Когда я ехал домой сорок пятым маршрутом, люди в автобусе оглядывались, замечая ватку на моей руке. Глупо отрицать, что мне это было приятно. Я чувствовал себя солдатом после ранения, полученного в бою. Я вспомнил, что мне сказал врач в регистратуре, когда я назвал фамилию мальчика, для которого пришёл сдавать кровь: «А они только что ушли с мамой. Они готовятся к операции, и мама сказала, что доноров нет, — они никого в Киеве не знают».

Это была неправда: один донор был — это я. Я несколько лет хожу в церковь и знаю, кто радуется, когда нет доноров. Когда нет доброго слова для впавшего в уныние. Нет денег на лекарство для больного. Нет письма для ждущего весточки отца. Всем этим проявлениям нелюбви радуется тот, кто не знает, что такое любовь. Радуется лукавый.

Его расчёт в случае с этим мальчиком был предельно прост. Они с мамой приехали в Киев — у них нет знакомых, чтобы сдать кровь. У мамы, возможно, нет денег на донора. Правда, остаюсь ещё я, человек, который услышал объявление. Но... человек, который боится вида крови. Которому нет никакого резона отпрашиваться с работы, вставать пораньше и пилить на другой конец города, чтобы лишиться 330 граммов собственной крови.

Я ехал в маршрутке, чётко осознавая, что обломал его. Того, кто построил целую цепочку неблагоприятных обстоятельств, конечным звеном которой была одна фраза: «А мама сказала, что доноров нет...» Мой поступок казался мне метким выстрелом. Удачной пулей, выпущенной снайпером. Бомбой, упавшей на вражескую позицию. Я понимал, что во всемирной борьбе добра и зла, ведущейся с сотворения мира, этот эпизод был маленьким, крошечным фрагментом. Боем местного значения. Испачканной грязью сорокапяткой, которую тянет на высотку обессилевший солдат с одной только целью — успеть поставить её на прямую наводку и остановить танк, ползущий сюда же, но с другой стороны. И этот бой местного значения я выиграл. Я не знал, что происходило в этот момент на всём театре военных действий. Я никак не мог на него повлиять. Но на моём отрезке фронта горящий танк сползал вниз, лязгая перебитыми гусеницами. Я ощущал себя частицей огромной армии, ведущей бои по всему фронту. Некоторых солдат я знал в лицо. Девушку — координатора базы доноров. Ребят, которые ездят в детский дом и занимаются в изостудии с детьми, больными раком...

*Фрагмент данных:*
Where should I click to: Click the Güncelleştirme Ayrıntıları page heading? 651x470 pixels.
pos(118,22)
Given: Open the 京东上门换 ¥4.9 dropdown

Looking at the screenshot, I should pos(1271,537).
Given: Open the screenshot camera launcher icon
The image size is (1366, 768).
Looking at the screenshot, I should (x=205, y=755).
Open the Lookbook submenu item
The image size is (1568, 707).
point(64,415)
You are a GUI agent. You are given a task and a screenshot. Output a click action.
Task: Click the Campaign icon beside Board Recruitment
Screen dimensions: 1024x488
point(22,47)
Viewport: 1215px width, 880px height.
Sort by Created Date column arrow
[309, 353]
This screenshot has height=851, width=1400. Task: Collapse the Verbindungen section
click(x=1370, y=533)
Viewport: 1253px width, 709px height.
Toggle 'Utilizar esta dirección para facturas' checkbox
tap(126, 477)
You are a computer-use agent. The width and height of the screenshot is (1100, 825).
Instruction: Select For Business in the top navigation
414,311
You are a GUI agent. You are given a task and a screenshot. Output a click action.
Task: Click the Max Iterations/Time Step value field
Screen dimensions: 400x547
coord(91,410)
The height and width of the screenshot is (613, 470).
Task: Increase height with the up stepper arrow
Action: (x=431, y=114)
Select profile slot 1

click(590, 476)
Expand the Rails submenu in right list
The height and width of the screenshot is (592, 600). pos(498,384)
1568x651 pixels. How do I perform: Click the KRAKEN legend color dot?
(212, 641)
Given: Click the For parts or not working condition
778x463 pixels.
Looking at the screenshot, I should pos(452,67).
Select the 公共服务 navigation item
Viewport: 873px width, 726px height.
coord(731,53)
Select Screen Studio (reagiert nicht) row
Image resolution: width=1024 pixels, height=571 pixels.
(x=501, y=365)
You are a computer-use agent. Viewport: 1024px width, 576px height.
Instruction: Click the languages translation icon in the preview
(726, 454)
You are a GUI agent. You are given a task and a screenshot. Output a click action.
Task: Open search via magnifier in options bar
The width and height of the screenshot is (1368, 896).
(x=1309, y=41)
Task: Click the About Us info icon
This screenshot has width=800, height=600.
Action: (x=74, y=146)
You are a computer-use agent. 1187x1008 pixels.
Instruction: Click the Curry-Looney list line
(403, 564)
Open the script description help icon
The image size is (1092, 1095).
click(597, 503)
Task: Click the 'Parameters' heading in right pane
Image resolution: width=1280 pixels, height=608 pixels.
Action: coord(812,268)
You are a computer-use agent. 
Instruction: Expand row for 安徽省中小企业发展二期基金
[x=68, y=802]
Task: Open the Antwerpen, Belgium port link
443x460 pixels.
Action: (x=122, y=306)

*Условие задачи:* Сколько граммов собственной крови лишается донор, если верить тексту о сдаче крови?

*Поле ответа:* 330 граммов.